Craig dropped like a stone towards the earth, and watching him Roland felt his breath jam in his throat. Abruptly the silk streamed from the chute pack, flared open with an audible snap like a whiplash and Craig was plucked violently erect, his legs rodding out stiffly under him, almost touching the earth. For a long second he seemed to be suspended there like a man on the gallows, and then he dropped and rolled on his back with his feet together but high above him. Another roll and he was on his feet, sawing the parachute cords to collapse the blooming silk mushroom.
Roland let his breath out. "Bring him in,"he ordered.
Two of the Scouts hustled Craig forward, with a grip on each arm, forcing him to crouch and run. He dropped beside Roland who greeted him harshly. "You have to get us through, Sonny, as quick as you can."

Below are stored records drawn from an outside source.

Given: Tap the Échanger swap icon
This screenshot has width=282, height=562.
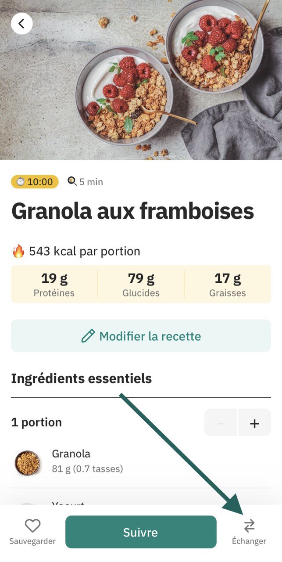Looking at the screenshot, I should (249, 523).
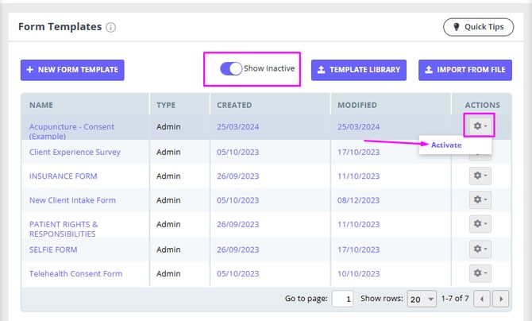Click the Import From File button
The image size is (532, 321).
pos(465,70)
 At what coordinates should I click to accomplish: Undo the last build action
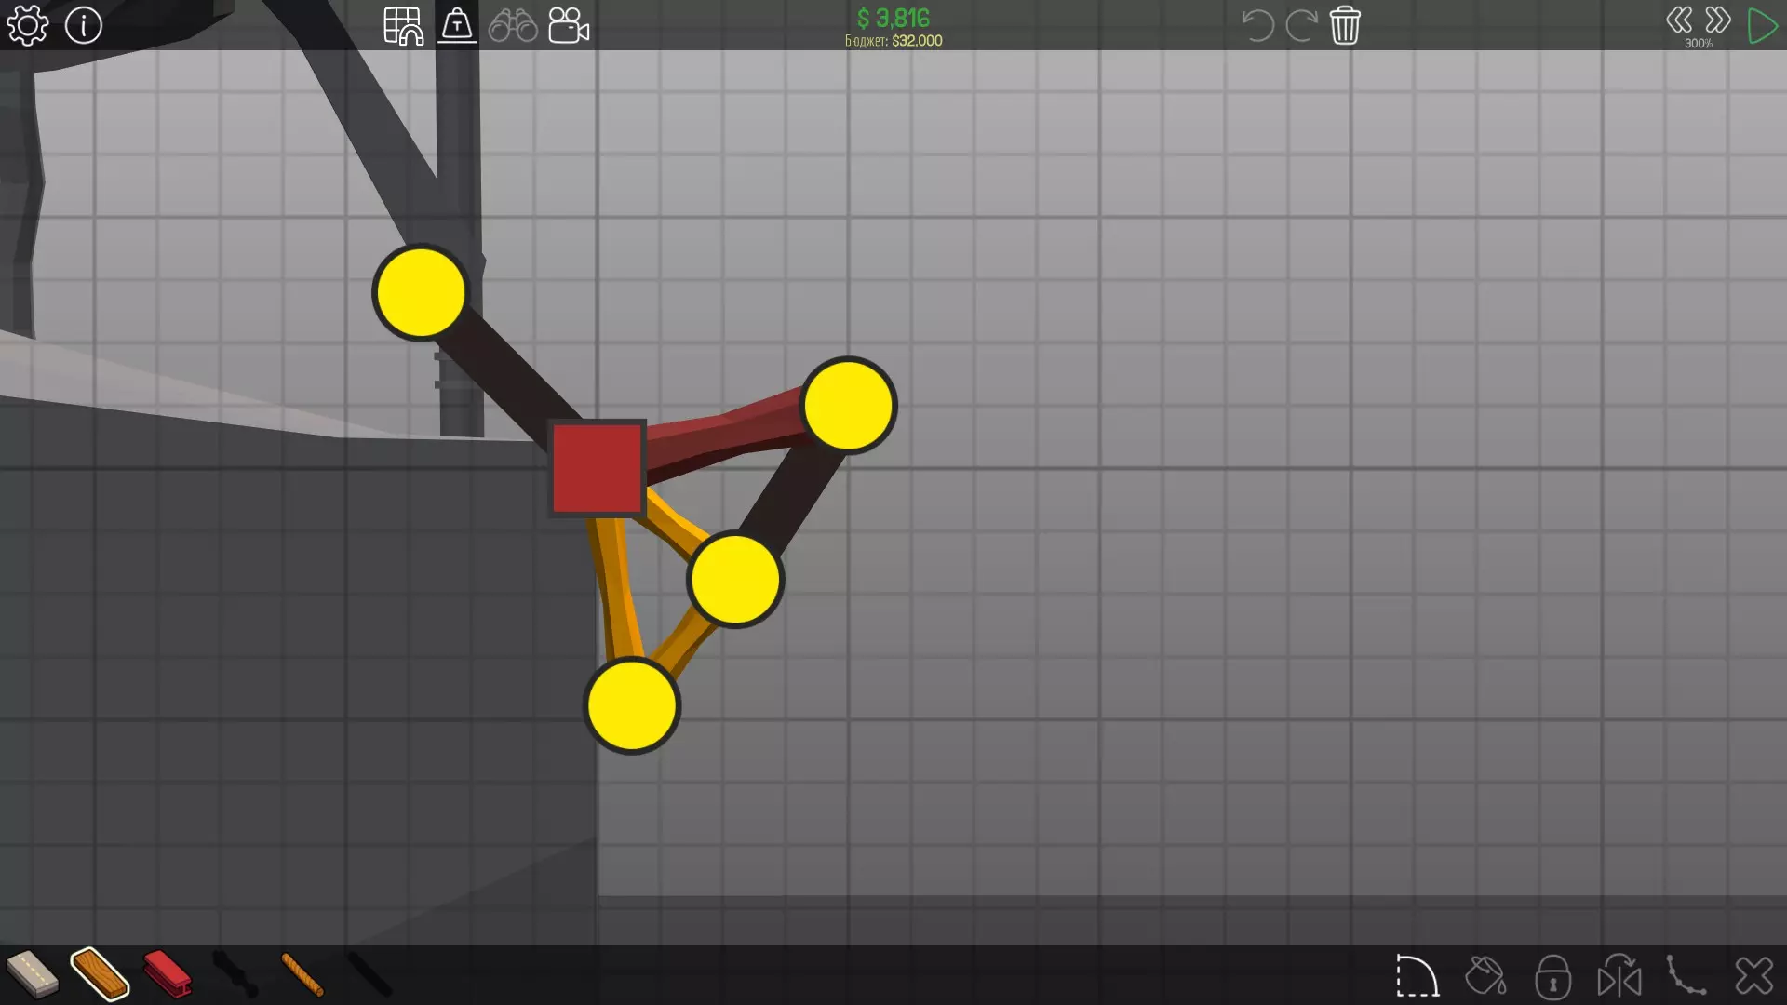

"Roly, was Janine on the Viscount?" "Yes, damn you, now get us through." Craig had opened his light pack, and was assembling his tools, probe-and side-cutters and rolls of coloured. tape, steel tape-measure and hand-compass.
"Is she alive?" Craig could not look at Roland's face for the answer, but he started to tremble as he heard it.
"She's alive, but only just-" "Thank God, oh thank God," Craig whispered, and Roland studied his face thoughtfully.
"I didn't realize that you felt that way, Sonny." "You never were very perceptive." At last Craig looked up at him defiantly. "I loved her from the first moment I saw her." "All right, then you will want to get these bastards as much as I do. Open that field, and hurry."
Roland signalled and his Scouts moved up quickly and lay along the edge of the minefield, their weapons pointing forward. Roland turned back to Craig.
"Ready?" Craig nodded.
"You know the pattern?" "You'd better pray I do." "Get in there, Sonny," Roland ordered, and Craig stood up and walked into the minefield and started to work with the probe and the tape-measure.
Roland contained his impatience for less than five minutes, then he called, "Christ, Sonny, we have two hours of daylight how long is this going to take?" Craig did not even look around. He was stooped like a potato harvester, probing the earth gently, and the sweat had soaked through the back of his khaki shirt in a long dark stain.
"Can't you hurry it up?" With all the concentration of a surgeon clamping off an artery, Craig snipped the piano-wire trip of a Claymore mine, and then laid the coloured tape on the earth behind him, as he moved forward a pace. It was their thread through the labyrinth that Craig was laying.
Craig probed again. He had chosen an unfortunate point to enter the pattern on an overlap of two separate systems. Ordinarily he would have retraced his steps along the coloured. tape, and begun again at another point on the perimeter, but that could cost him precious time, perhaps as much as twenty minutes.